We have demonstrated the significant potential interference of leukocyturia in confounding the interpretation of NGAL in the diagnosis of AKI. NGAL is currently an expensive biomarker and therefore requires optimal clinical utility to justify the cost. Our data for normal subjects with leukocyturia demonstrate that the determination of urine white blood cells must form part of the protocol for evaluation and interpretation of urinary NGAL. Decavele et al. 20 propose a mathematical adjustment to improve the diagnostic efficiency of NGAL in the presence of white blood cell counts >100 × 109/L. Further studies are required to determine the significance of urosepsis on the specificity of NGAL and how it impacts on the clinical utility of the test.
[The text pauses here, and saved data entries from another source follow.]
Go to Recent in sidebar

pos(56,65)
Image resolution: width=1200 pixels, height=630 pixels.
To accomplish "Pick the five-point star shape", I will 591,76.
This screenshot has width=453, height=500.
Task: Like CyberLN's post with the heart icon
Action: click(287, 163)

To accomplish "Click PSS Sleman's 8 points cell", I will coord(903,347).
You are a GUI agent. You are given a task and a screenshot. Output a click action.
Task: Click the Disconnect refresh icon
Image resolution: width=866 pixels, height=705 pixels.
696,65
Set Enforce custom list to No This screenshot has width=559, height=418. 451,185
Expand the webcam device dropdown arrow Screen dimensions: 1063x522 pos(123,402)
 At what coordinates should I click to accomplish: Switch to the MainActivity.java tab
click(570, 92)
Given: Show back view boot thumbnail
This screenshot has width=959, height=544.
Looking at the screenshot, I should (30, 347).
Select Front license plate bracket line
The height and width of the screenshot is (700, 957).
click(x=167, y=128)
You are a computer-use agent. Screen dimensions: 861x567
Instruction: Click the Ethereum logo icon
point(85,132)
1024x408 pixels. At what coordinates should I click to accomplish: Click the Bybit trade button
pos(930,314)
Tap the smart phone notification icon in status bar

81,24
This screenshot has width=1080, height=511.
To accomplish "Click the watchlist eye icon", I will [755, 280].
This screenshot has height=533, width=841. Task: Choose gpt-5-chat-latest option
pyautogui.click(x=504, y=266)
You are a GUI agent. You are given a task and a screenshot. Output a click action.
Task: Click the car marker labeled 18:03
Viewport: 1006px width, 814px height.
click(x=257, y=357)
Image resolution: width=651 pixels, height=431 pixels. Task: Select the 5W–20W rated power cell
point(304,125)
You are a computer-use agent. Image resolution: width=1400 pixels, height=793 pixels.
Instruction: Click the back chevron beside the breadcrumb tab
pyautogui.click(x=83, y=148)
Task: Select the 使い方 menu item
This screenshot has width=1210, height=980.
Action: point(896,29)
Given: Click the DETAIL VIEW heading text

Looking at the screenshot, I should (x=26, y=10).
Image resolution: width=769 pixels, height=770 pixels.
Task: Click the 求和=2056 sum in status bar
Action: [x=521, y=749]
The optimal value of NGAL is in the early identification of patients at risk of renal tubular damage and evolving intrinsic AKI. This study defines clear cut-offs for NGAL in a healthy population. Higher concentrations should alert clinicians to the need for close clinical monitoring of kidney function and facilitate timely initiation of renal-protective therapies in patients with rising NGAL.